Te quiero porque tu boca sabe gritar rebeldía

Por Daniela Chimal

Existen muchas historias que rodean los movimientos estudiantiles, pero muy pocas de ellas se centran en narrar las historias de amor que inevitablemente terminan surgiendo entre compañeros de lucha.

benedetti

Y es que cuando combinas juventud, hormonas, esperanza y personas que encuentran a otras que tienen una manera parecida de pensar o al menos las mismas ganas de hacer algo por este mundo, no es nada extraño que estas historias encuentren la combinación perfecta para darse.  De hecho existe un poema muy famoso de Mario Benedetti, que se llama Te quiero, el cual puede ser interpretado como un poema que escribió el poeta, para los uruguayos que al igual que él, lucharon por su país. Yo en cambio, usaré mi interpretación personal del poema y algunos de sus versos, para narrar una historia en segunda persona, sobre el amor que surgió  entre dos personas que tenían un sueño compartido.

Tus manos son mi caricia
mis acordes cotidianos
te quiero porque tus manos
trabajan por la justicia

Las primeras reuniones eran muy serias y las discusiones iban directo al grano. Poco a poco todos se iban conociendo, las bromas y los chistes entre compañeros empezaban a hacerse más frecuentes y cuando menos te diste cuenta, a pesar de las discusiones, a muchos de ellos ya los querías como hermanos. Pero entre todas esas personas, había alguien que te llamaba la atención de una manera especial. Su mirada era pensativa, todo lo que decía era acertado y en ese momento te diste cuenta de que nunca habías conocido a alguien que compartiera tus ideales, tu indignación y tus ganas de hacer algo por este mundo como él.

Tus ojos son mi conjuro
contra la mala jornada
te quiero por tu mirada
que mira y siembra futuro

Primero, fueron discretos abrazos fraternales que duraban un poco más de la cuenta. Después, durante las marchas empezaron a tomarse de la mano “para no separarse”, y en las juntas ya todos los demás sabían que donde se sentaba él a un lado ibas a estar tú.

Tu boca que es tuya y mía
tu boca no se equivoca
te quiero por que tu boca
sabe gritar rebeldía

Antes ya te habías enamorado, pero las razones habían sido muy diferentes. Nunca ninguna de tus antiguas parejas te había despertado la misma sensación de respeto y admiración. Jamás imaginaste que la armadura de tu príncipe azul sería su inteligencia, que en vez de traer espada, sus armas iban a ser sus palabras, y que en vez de que él te rescatara a ti, los dos iban a luchar codo a codo.

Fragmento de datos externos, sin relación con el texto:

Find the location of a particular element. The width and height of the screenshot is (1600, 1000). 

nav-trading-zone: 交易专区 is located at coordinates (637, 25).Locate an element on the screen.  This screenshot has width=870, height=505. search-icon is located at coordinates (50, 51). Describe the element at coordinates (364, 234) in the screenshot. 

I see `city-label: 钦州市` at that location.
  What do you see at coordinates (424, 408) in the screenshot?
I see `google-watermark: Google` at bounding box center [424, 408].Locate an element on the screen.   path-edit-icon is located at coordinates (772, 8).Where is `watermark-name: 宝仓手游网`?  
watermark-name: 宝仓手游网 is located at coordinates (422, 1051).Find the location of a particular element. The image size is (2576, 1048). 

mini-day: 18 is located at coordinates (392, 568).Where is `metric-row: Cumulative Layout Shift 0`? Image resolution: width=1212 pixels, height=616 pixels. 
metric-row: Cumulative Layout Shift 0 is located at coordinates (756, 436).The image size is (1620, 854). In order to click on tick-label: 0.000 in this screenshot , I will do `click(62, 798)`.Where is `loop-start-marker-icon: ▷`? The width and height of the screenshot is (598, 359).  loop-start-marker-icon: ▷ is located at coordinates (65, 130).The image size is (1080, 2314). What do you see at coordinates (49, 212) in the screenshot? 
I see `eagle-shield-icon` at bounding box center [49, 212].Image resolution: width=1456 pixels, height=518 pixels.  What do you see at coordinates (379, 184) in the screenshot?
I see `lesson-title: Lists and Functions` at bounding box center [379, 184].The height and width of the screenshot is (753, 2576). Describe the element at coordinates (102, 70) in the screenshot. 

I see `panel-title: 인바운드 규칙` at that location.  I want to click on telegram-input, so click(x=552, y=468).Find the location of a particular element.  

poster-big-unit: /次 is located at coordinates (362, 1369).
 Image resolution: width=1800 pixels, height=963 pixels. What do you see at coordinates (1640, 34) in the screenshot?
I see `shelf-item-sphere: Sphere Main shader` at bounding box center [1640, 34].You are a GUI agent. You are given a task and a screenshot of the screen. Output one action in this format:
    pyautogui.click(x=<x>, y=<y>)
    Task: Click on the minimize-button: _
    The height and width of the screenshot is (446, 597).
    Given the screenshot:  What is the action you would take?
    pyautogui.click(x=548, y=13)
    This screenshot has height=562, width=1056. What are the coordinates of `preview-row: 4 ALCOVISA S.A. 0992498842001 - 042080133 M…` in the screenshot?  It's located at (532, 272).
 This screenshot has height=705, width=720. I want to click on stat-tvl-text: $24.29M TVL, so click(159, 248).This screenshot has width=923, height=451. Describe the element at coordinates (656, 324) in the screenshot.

Y porque amor no es aurora
ni cándida moraleja
y porque somos pareja
que sabe que no está sola

Sus citas de pareja eran en las calles… junto con otras miles de personas. La primera vez que durmieron juntos, tenían compañía ya que la madrugada y el cansancio los agarró trabajando. Su primera discusión fuerte fue mientras debatían algún plan de acción.

Te quiero en mi paraíso
es decir que en mi país
la gente viva feliz
aunque no tenga permiso

Las victorias que alguna vez  conquistó el movimiento poco a poco se empezaron a tornar en frustraciones. Las fuerzas contra las que luchaban empezaron a sacar todas sus cartas para fracturarlos. El ambiente se sentía cada vez más pesado y los golpes de realidad empezaban a ser cada vez más fuertes y constantes.  Afortunadamente para ese entonces, ya te habías dado cuenta que no estabas sola.

Si te quiero es por que sos
mi amor mi cómplice y todo
y en la calle codo a codo
somos mucho más que dos

Ustedes ya no necesitan palabras para hablarse, con una mirada ya saben lo que siente y piensa el otro. Y aunque no siempre estén de acuerdo en todo, han aprendido a dialogar  y a crecer juntos. En el largo camino que muchas personas recorren para tratar de hacer este país un poco mejor, te has dado cuenta de que fuiste muy afortunada al encontrarte con alguien que más allá de ser tu pareja es tu compañero, y aunque a veces el mundo se vuelva gris, sabes que sólo necesitas tomarlo de la mano para saber que aún hay esperanza.